Belegte Aussage — AfD-Fraktion
„die sich für eine ausgewogene und keiner politischen Strömung verpflichtete politische Bildung und echte Demokratieerziehung einsetzen“
Quelle
Kodierte sprachliche Mittel
Chiffre / Dog WhistleSprachkritische Analyse
Die Formulierung tarnt sich als Ruf nach Überparteilichkeit, während »echte« stillschweigend festlegt, wessen Bildung als unecht gilt. Die Begründung des Antrags richtet sich ausschließlich gegen als »links« markierte Inhalte wie Antifaschismus- und Antirassismusarbeit, nie gegen rechte Einseitigkeit — »Neutralität« wird so zum Einfallstor für die eigene weltanschauliche Norm.

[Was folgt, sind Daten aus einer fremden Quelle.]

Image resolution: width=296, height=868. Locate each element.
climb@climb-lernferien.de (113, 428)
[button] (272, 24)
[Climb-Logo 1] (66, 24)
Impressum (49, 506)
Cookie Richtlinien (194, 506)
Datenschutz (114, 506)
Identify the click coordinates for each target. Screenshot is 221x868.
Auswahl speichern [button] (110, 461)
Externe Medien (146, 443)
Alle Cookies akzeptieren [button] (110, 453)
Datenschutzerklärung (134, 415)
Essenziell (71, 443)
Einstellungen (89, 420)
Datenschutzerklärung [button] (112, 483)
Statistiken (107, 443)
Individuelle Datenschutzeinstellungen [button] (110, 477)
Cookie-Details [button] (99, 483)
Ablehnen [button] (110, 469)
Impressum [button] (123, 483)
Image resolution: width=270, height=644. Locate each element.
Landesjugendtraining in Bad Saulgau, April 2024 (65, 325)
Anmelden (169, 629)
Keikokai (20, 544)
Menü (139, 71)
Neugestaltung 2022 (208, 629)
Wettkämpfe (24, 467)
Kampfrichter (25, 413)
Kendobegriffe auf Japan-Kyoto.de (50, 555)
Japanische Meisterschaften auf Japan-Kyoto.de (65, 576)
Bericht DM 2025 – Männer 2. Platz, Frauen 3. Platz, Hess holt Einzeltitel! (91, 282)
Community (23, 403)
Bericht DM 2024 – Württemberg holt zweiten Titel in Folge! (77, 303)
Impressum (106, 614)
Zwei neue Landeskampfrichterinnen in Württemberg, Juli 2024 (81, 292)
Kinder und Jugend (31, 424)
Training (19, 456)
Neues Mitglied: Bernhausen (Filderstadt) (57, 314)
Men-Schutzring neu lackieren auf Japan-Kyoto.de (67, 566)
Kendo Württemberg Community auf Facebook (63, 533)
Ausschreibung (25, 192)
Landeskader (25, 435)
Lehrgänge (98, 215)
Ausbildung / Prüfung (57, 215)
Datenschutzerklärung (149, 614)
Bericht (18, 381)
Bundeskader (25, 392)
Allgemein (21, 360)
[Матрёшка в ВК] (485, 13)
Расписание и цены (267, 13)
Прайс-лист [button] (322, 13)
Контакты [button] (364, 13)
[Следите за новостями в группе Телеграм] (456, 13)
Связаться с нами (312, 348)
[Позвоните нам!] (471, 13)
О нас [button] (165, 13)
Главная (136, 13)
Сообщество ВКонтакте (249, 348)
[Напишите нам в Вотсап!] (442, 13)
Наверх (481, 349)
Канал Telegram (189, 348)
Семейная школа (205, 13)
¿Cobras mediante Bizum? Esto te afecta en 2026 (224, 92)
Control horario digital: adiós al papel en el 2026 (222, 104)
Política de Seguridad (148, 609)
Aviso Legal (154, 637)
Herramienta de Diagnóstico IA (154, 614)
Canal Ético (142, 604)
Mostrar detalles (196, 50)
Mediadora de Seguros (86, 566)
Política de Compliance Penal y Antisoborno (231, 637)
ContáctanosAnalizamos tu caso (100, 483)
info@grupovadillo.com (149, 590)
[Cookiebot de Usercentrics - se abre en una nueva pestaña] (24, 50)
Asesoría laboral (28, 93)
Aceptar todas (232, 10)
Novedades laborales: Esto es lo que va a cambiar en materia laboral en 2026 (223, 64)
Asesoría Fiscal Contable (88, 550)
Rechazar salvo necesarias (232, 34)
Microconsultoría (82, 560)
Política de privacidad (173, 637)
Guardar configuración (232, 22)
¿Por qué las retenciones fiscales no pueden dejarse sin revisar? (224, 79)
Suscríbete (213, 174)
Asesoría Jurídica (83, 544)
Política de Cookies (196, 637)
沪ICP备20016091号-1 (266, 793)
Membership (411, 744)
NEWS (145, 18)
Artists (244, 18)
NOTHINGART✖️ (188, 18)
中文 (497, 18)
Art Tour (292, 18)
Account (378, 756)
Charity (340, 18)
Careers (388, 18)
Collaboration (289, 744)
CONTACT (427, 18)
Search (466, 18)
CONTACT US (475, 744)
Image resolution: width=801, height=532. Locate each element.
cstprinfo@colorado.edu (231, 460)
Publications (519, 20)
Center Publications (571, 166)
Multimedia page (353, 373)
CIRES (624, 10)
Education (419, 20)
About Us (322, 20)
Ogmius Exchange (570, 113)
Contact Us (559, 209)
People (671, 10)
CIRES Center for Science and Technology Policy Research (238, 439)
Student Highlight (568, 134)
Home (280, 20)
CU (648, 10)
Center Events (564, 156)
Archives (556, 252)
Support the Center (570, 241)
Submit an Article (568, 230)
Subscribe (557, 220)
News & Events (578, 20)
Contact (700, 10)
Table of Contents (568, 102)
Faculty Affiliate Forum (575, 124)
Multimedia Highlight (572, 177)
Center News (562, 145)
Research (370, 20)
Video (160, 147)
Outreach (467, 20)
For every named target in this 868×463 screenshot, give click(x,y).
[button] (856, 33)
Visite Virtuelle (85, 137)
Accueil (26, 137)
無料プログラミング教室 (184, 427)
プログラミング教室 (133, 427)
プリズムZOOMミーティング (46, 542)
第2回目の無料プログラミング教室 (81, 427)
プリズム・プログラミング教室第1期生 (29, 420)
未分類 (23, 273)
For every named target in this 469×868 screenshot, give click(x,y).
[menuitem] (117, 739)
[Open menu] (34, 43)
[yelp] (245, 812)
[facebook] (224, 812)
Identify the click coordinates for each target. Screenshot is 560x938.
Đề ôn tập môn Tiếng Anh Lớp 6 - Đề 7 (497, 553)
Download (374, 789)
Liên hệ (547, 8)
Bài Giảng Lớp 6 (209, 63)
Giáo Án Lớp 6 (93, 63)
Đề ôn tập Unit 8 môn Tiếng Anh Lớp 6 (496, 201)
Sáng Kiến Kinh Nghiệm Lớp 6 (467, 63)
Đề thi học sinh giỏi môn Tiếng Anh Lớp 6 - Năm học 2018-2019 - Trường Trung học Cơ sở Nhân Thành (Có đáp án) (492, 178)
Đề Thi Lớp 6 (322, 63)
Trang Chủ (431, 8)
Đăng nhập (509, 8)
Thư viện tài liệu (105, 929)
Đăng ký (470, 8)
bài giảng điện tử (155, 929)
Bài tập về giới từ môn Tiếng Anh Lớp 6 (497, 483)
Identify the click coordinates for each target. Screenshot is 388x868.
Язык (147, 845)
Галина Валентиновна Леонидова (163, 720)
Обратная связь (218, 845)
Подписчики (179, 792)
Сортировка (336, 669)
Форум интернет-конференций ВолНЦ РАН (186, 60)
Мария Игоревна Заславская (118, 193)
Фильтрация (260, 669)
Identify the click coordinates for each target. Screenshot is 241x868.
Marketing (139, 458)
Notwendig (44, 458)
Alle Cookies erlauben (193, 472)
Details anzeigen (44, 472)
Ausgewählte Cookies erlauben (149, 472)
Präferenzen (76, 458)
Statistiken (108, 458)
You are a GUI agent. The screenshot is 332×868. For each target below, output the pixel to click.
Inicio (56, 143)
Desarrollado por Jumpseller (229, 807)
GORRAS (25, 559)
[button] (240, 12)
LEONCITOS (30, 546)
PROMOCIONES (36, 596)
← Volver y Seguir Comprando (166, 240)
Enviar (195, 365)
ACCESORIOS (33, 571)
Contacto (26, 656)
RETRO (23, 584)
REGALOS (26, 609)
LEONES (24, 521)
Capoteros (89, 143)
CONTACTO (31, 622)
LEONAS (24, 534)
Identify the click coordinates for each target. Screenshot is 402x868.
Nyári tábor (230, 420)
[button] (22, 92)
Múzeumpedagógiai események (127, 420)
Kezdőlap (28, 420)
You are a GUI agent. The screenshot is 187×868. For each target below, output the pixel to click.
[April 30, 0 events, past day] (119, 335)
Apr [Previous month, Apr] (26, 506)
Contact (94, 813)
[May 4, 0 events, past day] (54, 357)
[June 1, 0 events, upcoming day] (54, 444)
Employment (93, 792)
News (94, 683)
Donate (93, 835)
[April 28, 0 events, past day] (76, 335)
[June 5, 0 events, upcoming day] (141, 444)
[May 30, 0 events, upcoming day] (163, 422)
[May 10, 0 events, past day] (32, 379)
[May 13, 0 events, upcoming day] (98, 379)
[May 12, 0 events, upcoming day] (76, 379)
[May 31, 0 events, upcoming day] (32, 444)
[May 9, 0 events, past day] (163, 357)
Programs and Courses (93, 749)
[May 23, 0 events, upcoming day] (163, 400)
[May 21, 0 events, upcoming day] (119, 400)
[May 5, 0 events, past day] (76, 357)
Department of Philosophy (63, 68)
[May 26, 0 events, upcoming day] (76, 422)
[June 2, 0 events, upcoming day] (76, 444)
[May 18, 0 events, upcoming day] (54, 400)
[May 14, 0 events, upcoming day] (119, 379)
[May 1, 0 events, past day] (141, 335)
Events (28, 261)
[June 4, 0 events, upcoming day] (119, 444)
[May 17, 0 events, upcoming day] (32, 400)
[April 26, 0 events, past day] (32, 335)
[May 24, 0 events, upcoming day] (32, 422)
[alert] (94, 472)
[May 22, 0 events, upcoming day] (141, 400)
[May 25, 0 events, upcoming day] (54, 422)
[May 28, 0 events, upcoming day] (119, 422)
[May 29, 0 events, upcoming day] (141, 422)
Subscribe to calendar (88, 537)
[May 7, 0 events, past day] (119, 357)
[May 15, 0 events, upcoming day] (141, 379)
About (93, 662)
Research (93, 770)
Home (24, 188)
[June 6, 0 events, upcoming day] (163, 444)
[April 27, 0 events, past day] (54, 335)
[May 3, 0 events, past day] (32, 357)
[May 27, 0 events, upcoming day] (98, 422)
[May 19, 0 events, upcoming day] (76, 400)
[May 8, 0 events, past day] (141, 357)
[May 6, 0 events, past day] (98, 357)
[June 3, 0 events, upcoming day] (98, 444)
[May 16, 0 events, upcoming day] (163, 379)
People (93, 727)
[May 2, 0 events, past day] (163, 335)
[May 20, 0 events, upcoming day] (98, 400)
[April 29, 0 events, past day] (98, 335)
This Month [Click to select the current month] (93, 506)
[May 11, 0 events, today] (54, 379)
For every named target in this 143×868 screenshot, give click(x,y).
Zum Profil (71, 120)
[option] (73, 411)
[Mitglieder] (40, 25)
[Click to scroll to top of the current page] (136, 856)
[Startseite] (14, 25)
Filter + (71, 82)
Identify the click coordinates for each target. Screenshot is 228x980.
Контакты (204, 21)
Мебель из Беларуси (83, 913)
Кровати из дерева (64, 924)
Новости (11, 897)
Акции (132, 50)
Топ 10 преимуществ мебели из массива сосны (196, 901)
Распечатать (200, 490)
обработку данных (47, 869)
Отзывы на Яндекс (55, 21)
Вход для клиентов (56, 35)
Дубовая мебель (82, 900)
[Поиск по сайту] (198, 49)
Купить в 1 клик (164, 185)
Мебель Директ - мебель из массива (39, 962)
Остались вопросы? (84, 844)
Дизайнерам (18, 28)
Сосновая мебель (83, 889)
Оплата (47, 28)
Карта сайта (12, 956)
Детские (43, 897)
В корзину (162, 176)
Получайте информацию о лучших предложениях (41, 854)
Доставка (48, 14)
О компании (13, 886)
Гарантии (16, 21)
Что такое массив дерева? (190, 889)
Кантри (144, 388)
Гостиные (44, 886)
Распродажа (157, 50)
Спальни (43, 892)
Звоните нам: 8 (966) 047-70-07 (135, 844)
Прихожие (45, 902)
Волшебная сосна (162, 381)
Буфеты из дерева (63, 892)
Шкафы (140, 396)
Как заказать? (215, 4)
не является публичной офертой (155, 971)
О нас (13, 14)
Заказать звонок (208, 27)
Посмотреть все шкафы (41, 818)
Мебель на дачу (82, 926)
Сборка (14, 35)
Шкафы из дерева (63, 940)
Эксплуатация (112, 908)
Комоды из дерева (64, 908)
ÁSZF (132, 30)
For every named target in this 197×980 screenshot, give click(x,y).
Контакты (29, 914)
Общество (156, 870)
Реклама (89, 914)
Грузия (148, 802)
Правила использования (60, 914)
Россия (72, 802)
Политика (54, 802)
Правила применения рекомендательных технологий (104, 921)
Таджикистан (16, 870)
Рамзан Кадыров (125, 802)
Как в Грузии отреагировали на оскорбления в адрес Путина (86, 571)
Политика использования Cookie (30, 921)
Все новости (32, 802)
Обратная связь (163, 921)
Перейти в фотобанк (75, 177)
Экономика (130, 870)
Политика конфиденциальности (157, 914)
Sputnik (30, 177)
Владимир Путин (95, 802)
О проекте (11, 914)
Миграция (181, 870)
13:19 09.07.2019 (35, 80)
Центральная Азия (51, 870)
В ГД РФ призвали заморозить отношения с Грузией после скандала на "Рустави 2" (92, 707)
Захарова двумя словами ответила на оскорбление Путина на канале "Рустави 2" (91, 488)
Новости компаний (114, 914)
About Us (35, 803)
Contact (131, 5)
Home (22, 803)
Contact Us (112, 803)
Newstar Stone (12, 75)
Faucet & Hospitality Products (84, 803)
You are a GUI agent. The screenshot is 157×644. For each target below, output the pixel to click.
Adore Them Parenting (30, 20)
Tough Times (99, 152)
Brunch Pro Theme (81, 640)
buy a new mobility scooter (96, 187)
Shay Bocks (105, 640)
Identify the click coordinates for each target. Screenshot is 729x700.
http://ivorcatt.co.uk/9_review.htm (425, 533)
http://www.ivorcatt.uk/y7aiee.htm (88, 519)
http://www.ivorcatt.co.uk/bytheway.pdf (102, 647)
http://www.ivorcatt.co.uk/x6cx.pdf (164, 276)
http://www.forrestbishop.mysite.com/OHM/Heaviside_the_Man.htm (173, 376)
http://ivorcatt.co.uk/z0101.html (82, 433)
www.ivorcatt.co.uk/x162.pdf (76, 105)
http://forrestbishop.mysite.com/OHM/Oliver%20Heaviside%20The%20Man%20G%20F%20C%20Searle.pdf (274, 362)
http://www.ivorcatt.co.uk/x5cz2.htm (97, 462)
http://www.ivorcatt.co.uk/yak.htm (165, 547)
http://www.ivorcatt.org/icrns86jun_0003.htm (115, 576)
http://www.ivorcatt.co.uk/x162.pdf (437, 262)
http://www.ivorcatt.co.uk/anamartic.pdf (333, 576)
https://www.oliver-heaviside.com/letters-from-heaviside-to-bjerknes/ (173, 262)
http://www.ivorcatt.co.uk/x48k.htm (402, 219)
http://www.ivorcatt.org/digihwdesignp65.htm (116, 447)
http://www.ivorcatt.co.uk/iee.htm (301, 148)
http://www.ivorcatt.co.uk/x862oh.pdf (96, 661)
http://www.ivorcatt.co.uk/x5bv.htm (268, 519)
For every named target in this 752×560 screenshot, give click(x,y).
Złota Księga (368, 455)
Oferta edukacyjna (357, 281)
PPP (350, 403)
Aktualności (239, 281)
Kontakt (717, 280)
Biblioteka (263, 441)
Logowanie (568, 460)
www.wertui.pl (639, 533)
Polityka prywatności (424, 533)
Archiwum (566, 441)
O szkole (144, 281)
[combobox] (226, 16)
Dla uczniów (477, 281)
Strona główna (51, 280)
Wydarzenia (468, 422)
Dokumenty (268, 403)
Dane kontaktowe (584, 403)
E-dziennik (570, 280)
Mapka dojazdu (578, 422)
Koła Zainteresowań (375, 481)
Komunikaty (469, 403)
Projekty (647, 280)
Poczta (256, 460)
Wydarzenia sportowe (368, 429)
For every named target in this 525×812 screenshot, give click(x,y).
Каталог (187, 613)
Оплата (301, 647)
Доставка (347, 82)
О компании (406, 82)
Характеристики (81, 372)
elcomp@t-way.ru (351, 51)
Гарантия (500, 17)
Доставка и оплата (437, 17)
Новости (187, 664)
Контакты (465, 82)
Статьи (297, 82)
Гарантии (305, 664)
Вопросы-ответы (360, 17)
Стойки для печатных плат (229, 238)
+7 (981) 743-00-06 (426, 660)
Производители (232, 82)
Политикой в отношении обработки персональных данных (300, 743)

So hört der ideologiekritisch geschulte Leser das unausgesprochene Kalkül (Rekonstruktion, kein Zitat):
Ich schreibe »echte« vor Demokratieerziehung, und schon habe ich entschieden, was falsch ist, ohne es benennen zu müssen. Wer heute im Unterricht gegen Rassismus oder Antisemitismus arbeitet, betreibt in meinem Satz plötzlich keine Demokratieerziehung mehr, sondern nur eine von vielen »politischen Strömungen« — genauso verdächtig wie jede andere. Dass ich in der Begründung mit keinem Wort rechte Einseitigkeit erwähne, sondern ausschließlich »linke Werte« ins Visier nehme, soll niemandem auffallen; ich rede ja von Neutralität, nicht von einer Seite. So kann ich jederzeit sagen: Ich wollte doch nur Ausgewogenheit. Aber ausgewogen ist für mich nur, was meine Position nicht stört — alles andere ist die zu bekämpfende Indoktrination.